Originally Posted by
Poophead Is the following a valid proof? I'm virtually certain that the first part is correct, and the second part seems valid, but I'm not quite sure that it is. If there's a flaw somewhere, can someone give me a hint as to how to fix it? If the entire approach is wrong, can someone point me in the right direction?
Thanks,
Poophead
The proof:
Let A be an infinite set. If A is countable, then order the elements of A arbitrarily and remove every other element, starting with the first. Call the diminished set B. A can be put into a one-to-one correspondence with N, so attempt to create such a correspondence from B to N. The element corresponding to 1 is missing, but the element corresponding to 2 is present; the element corresponding to 3 is missing, but the element corresponding to 4 is present; and so on. So B can be put into a one-to-one correspondence with E: {x in N: x is even}. But E can itself be put into a one-to-one correspondence with N, so B can be put into the one-to-one correspondence with N fg, where g maps B onto E and f maps E onto N. But then B, which is clearly a proper subset of A, is countably infinite, and since all countably infinite sets are numerically equivalent, A is numerically equivalent to B.

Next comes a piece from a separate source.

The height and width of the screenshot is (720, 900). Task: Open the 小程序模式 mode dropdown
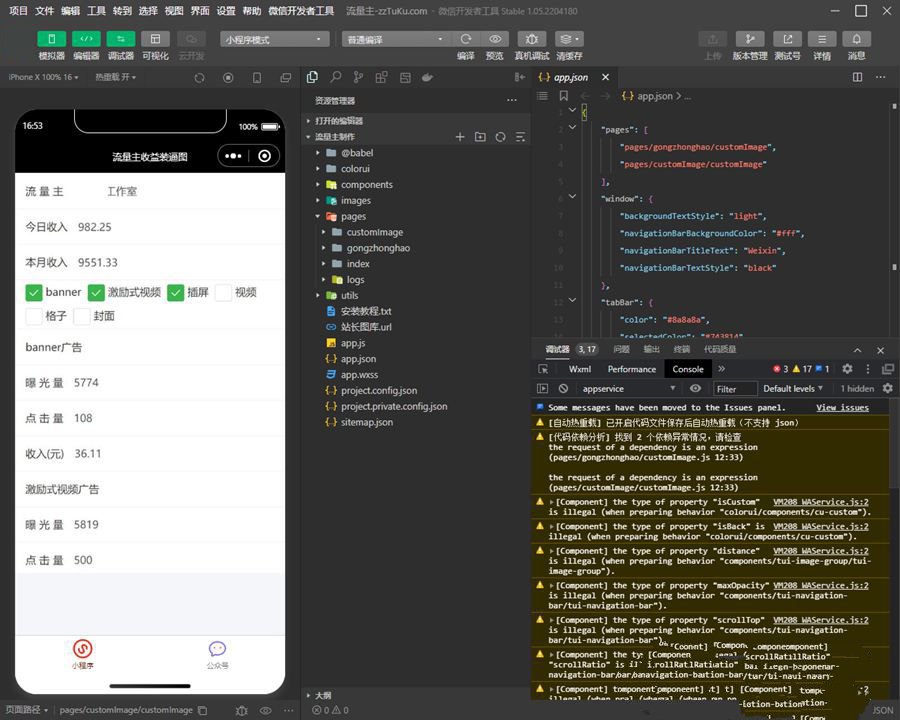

So suppose that A is uncountable. Since A is infinite, we can create a one-to-one mapping of N into A by simply pairing each integer with some arbitrary unique element of A. But since A is uncountable, this mapping will not be onto. So there is a subset B of A which is countably infinite, namely the image of N in A. Let D = A - B, and let C be the subset of B defined by removing every other element. As was shown above, B and C are numerically equivalent. Also, D is obviously numerically equivalent to itself. Now, the union of D and C is numerically equivalent to the union of D and B, since we can map D onto itself via the identity mapping, and we know that we can map C onto B since each is countably infinite, and this gives us a piecewise-defined mapping of the union of D and C onto the union of D and B. But the union of D and C is a proper subset of the union of D and B, since every element of D is in D and every element of C is in B, but B contains elements which are not in C (since C is B with every other element removed).